Repeat, exactly as written, the lines of the records below from the first through the line with "[Przejdź do produktu Agat Crazy Turcja 52,2x36,2", but none past it.

Segment Open

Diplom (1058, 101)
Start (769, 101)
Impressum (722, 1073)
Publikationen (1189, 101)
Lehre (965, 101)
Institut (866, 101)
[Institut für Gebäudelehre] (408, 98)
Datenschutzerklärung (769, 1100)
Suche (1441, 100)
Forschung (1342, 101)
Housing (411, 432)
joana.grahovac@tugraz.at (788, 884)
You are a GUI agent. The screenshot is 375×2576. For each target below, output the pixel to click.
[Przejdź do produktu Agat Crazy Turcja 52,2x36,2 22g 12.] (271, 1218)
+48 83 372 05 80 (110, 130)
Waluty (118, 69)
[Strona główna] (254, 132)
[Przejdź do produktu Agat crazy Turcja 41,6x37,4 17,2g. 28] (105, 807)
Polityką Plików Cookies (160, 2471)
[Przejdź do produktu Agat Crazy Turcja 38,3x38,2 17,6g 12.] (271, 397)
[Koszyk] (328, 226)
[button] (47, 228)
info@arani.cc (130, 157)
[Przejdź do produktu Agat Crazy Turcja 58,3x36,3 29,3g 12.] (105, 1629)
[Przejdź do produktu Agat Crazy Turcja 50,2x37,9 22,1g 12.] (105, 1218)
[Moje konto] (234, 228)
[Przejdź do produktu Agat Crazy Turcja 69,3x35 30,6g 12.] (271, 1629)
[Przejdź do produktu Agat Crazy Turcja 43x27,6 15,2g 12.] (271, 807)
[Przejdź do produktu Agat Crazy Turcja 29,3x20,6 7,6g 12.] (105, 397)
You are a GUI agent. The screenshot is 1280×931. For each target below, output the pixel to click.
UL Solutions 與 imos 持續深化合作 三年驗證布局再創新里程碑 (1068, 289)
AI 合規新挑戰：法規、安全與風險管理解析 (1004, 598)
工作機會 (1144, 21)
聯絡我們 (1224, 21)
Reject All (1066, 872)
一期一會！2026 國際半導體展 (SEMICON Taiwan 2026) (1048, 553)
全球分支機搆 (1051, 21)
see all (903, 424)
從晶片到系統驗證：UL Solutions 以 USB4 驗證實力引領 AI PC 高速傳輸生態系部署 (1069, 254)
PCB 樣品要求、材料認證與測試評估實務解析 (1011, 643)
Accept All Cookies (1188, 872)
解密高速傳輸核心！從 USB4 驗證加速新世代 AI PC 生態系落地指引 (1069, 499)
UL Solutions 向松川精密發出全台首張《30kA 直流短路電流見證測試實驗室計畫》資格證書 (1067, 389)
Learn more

Segment Closed

● **Response box**
Diplom (1058, 101)
Start (769, 101)
Impressum (722, 1073)
Publikationen (1189, 101)
Lehre (965, 101)
Institut (866, 101)
[Institut für Gebäudelehre] (408, 98)
Datenschutzerklärung (769, 1100)
Suche (1441, 100)
Forschung (1342, 101)
Housing (411, 432)
joana.grahovac@tugraz.at (788, 884)
You are a GUI agent. The screenshot is 375×2576. For each target below, output the pixel to click.
[Przejdź do produktu Agat Crazy Turcja 52,2x36,2 22g 12.] (271, 1218)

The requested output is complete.